If the ambitious plan succeeds, an enterprise nicknamed Global Dairy Company will be headquartered in Auckland in six months, employing 18,000 people worldwide and selling $10.5 billion of dairy products in more than 120 countries.
It will be twice the size of the country's present top company, Telecom, and will be the 14th largest dairy trader in the world - the ranking now held by the Dairy Board.
But the new company wants to do better by rising to No 1 or 2 in the world, beating dairy giants Nestle and Kraft. It aims to have sales of $30 billion by 2010.
That is considered impossible for the industry in its present form, in which competing manufacturing co-operatives sell their products through a producer board established by Government statute.
The company is expected to be better attuned than the board to international markets, and better at transmitting price signals to its suppliers.
Agriculture Minister Jim Sutton hinted yesterday that the Government would now have to decide whether it was in the public interest for a company to inherit the board's monopoly power.
The industry's reorganisation was planned five years ago.
Yesterday, after years of wrangling and the failure of an earlier attempt, major processing co-ops New Zealand Dairy Group and Kiwi Dairies finally agreed to a merger.
It is the culmination of a decade of change, during which hundreds of dairy companies have been distilled down to a dozen.
Dairy Group chairman Henry Van Der Heyden said it was a historic day which could seem "like the last major step in consolidation of the industry over the past 20 years."
But it was more important, he said, to see it as "the first step in a new beginning for the dairy industry as a major global player."
The industry already generated more than 20 per cent of New Zealand's exports and nearly 7 per cent of its gross domestic product.
But an integrated industry would be able to take advantage of opportunities in the global market much more quickly.
The chairman of the new company, South Island farmer John Roadley, has championed the single dairy company proposal since 1995.
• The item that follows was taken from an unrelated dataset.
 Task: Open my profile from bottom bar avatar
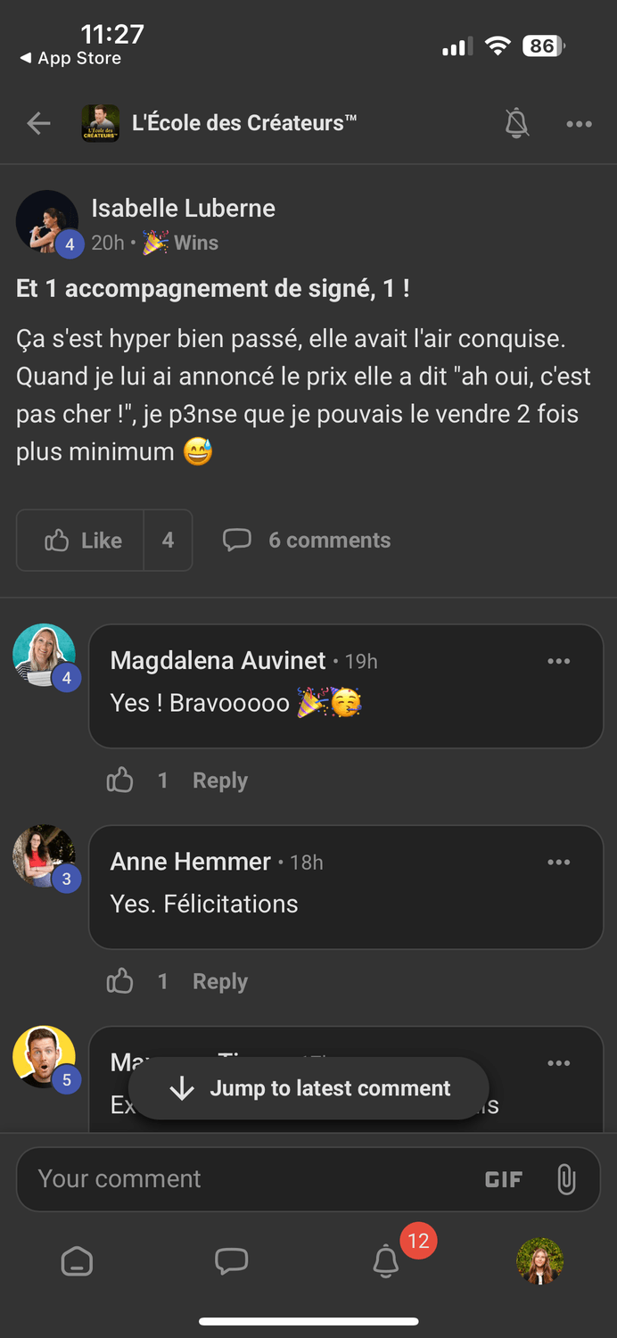tap(539, 1261)
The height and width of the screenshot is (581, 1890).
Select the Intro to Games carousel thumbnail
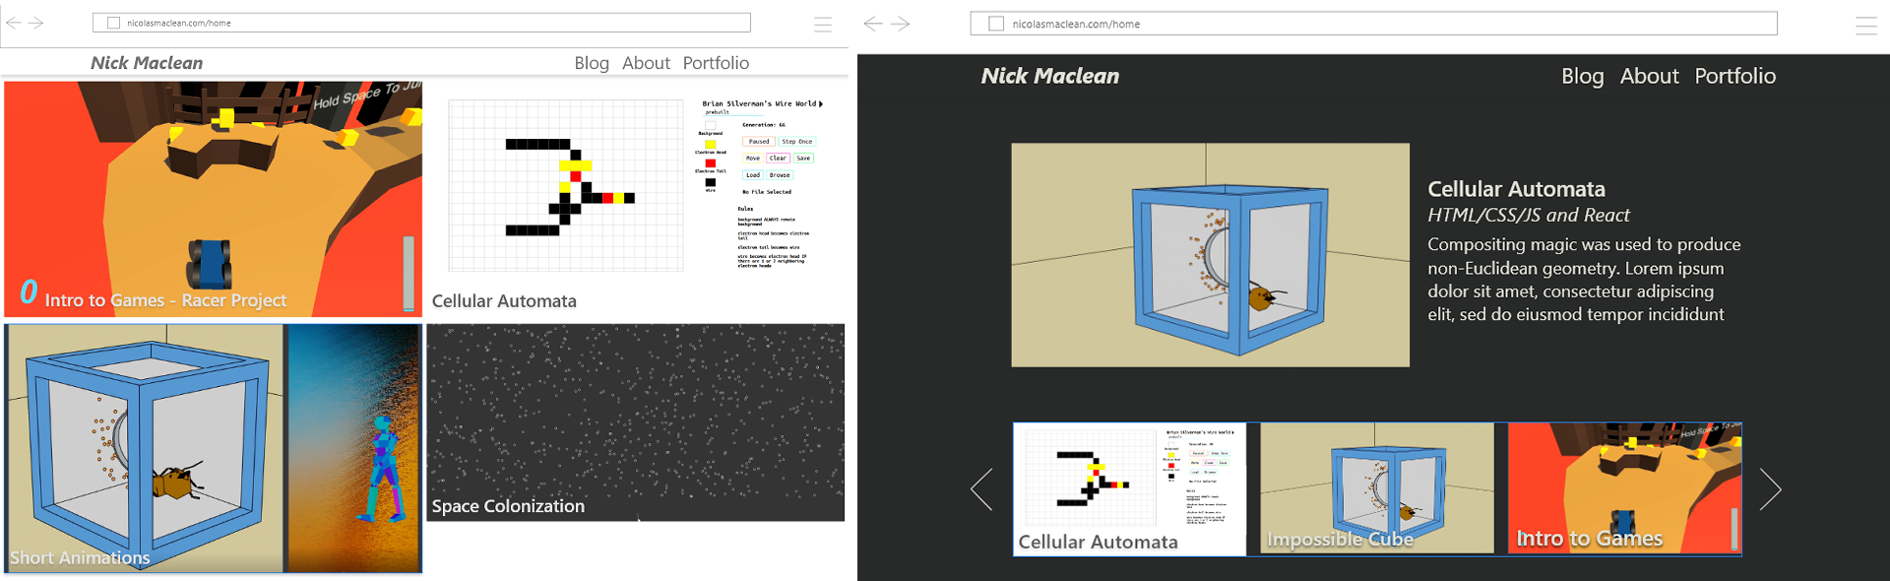click(1624, 488)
He said yesterday that the dairy industry had achieved a faster growth rate than the country's GDP.
The merger must still be approved by the country's 14,500 dairy farmers, who will be the new company's owners.
Their payouts are expected to be boosted almost immediately by a $300 million-a-year saving in the industry's costs.
Job redundancies are expected, most likely in the head offices of the two companies and among the Wellington-based Dairy Board's staff of 600.
Few, if any, of the board's 10,000 overseas staff are likely to be affected.
Last night, Federated Farmers national dairy chairman Charlie Pedersen said the long-awaited merger was "a wonderful Christmas present."
Mr Sutton welcomed the merger as crucial to New Zealand and said the Government would give it top priority.
The scheme needs a range of law changes, including dispensing with Commerce Commission approval for the merger.
Mr Sutton said the timetable proposed for the legislative steps was optimistic.
The Government had to decide how to protect the public interest and "move from laws designed to stop a highly fragmented industry falling apart to laws that prevent a monolith from falling to the temptations of monopoly power."
The deal proposes that Dairy Group's half share of the domestic supply company Dairy Foods be sold to ensure competition in the domestic market. Dairy Foods has 40 per cent of the market.
The other major player is Kiwi-owed Mainland, which the new company would keep.